Note: %UID% is caps sensitive.
@[deleted]
for an ad you don't need to use rdn, you can set rdn to off and use the filter in the example:
(&(sAMAccountName=%USERNAME%))
I've added rdn for those cases, where you can't bind with a filter.
@[deleted]
That's actually as intended. After all you want to authenticate the user. Otherwise you could type anything and log in as admin.
Hello,
I can't seem to get this to work. I am not familiar with php or LDAP binding, but maybe someone can point me in the right direction.
I successfully installed the mod and I can see the LDAP page.

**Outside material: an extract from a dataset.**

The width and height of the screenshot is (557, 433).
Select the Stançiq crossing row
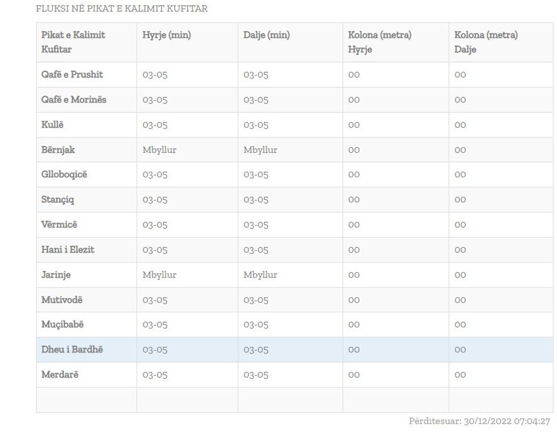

I add the LDAP info however when I enable the settings and save I get the following error.
Fatal error: Call to undefined function ldap_connect() in /var/www/html/osticket/upload/include/class.ldap.php on line 751
Here is the line 751
$ldap = ldap_connect($vars, $vars);
At first I thought it could be failing because of another mods i had installed, so I scrapped it and installed a clean ostickets, but still no luck.

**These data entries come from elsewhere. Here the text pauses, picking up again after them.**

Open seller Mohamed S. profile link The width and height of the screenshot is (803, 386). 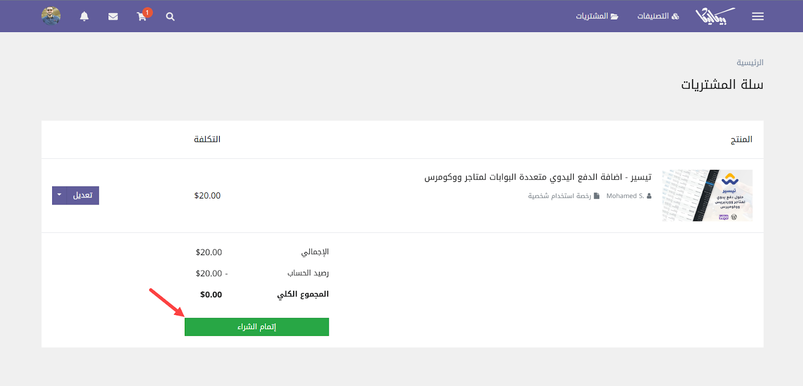(x=625, y=196)
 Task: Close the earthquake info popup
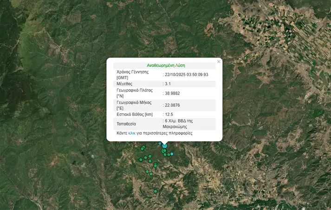coord(219,62)
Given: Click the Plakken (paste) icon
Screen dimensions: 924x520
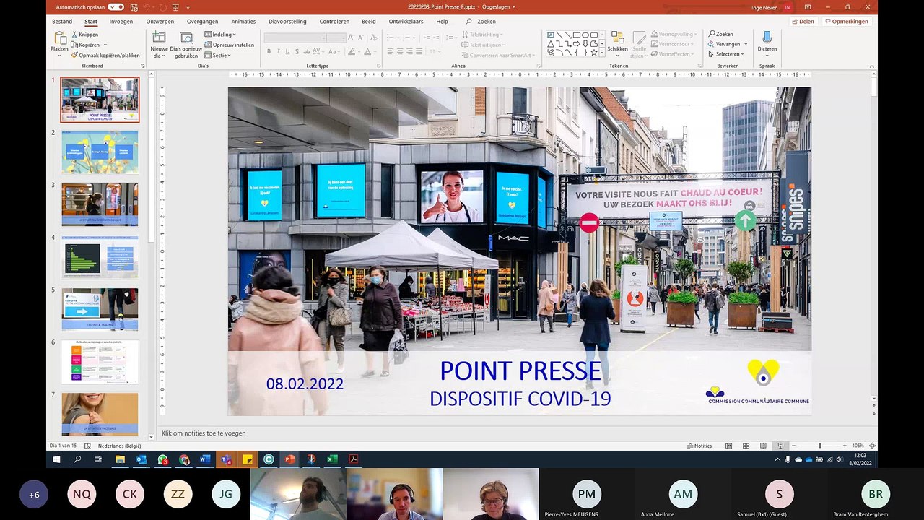Looking at the screenshot, I should pyautogui.click(x=59, y=38).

I also don't think its the AD, because I can connect to it with Softerra.
It could be something I entered, but I am not sure, like I said I am not to familiar with ldap binding. Here is what I got.
http://i.imgur.com/g8pxnYG.jpg(http://i.imgur.com/g8pxnYG.jpg)
Thanks
@[deleted]
Please make sure that you have the ldap extension enabled in your php.ini. It is required for this mod.
@[deleted]
I was having a similar problem. I could not get it to work with out RDN bind, however, when attempting to log in via other users, I couldn't log in and the LDAP admin account would become locked (we have lockout set after 3 failed attempts in AD). When I were to use the LDAP admin password, regardless of the username, it would log me in. I thought RDN binding was my issue, however, i stumbled upon another thought.

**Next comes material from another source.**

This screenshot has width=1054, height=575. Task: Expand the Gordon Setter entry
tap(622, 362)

Our domain is setup like: w2k.domain.com however, users log in via w2k\username and our addresses username@domain.com.
I was originally trying the suffux @[deleted] and it would not work. When I tried @[deleted] everything worked perfectly fine. I do not have RDN bind enabled now also. Try that out and disable RDN bind.
@[deleted]
Thank you once again for this mod. I am trying to get SSO working. I tried the example auth variables but it doesn't seem to work with that. I am trying to figure out how our domain was set up with auth variables. There has not been much documentation as to how our infrastructure was setup and nobody really knows much.